• Dataset excerpts:
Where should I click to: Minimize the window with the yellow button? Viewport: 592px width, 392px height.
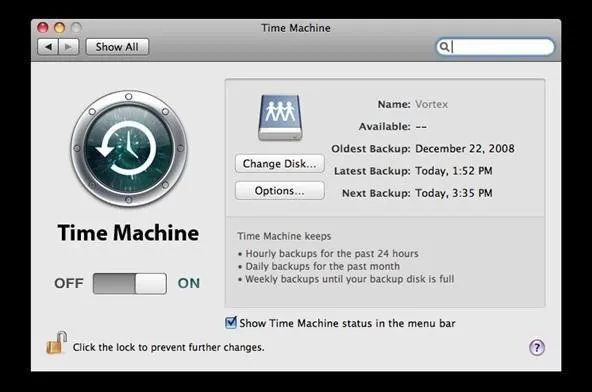59,28
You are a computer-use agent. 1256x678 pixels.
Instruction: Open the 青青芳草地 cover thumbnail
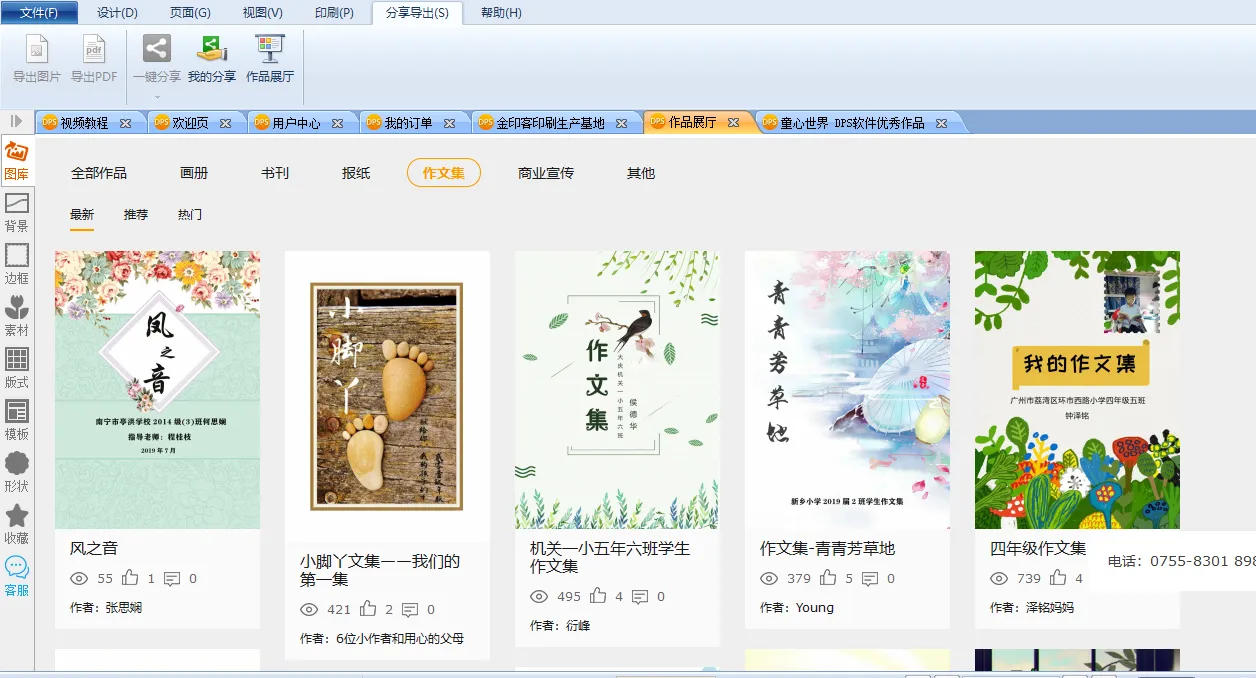(847, 390)
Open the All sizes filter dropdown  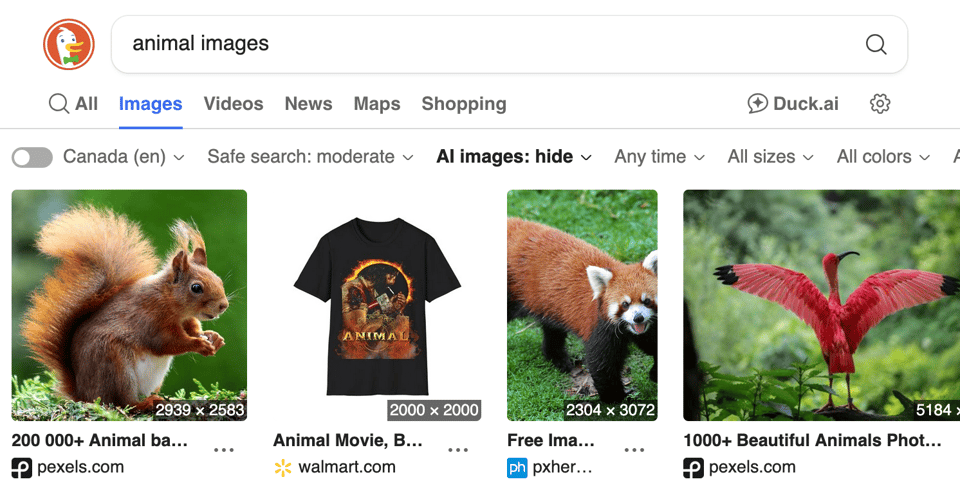[x=770, y=157]
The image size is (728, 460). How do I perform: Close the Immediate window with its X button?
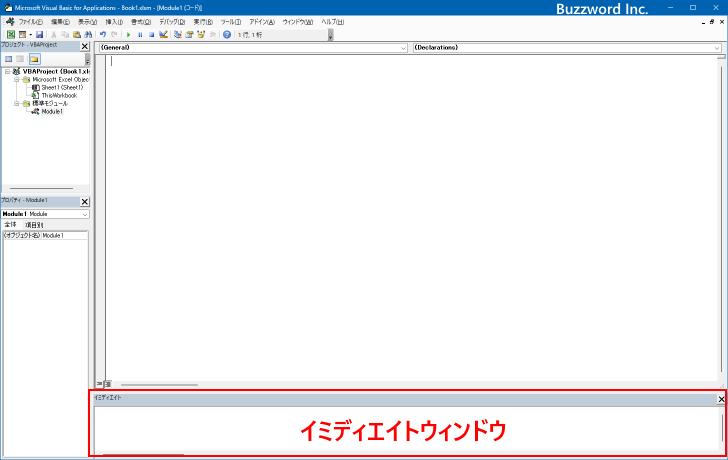coord(721,399)
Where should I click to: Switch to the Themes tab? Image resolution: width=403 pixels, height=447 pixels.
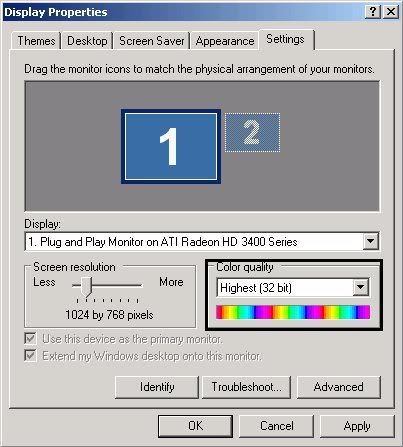[x=36, y=41]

• What to produce:
Go back to the line that contains "The image size" and copy it, along with each line after it through the end of the listing above, exactly and without pictures.

• Response:
The image size is (728, 460). How do I perform: Close the Immediate window with its X button?
coord(721,399)
Where should I click to: Switch to the Themes tab? Image resolution: width=403 pixels, height=447 pixels.
[x=36, y=41]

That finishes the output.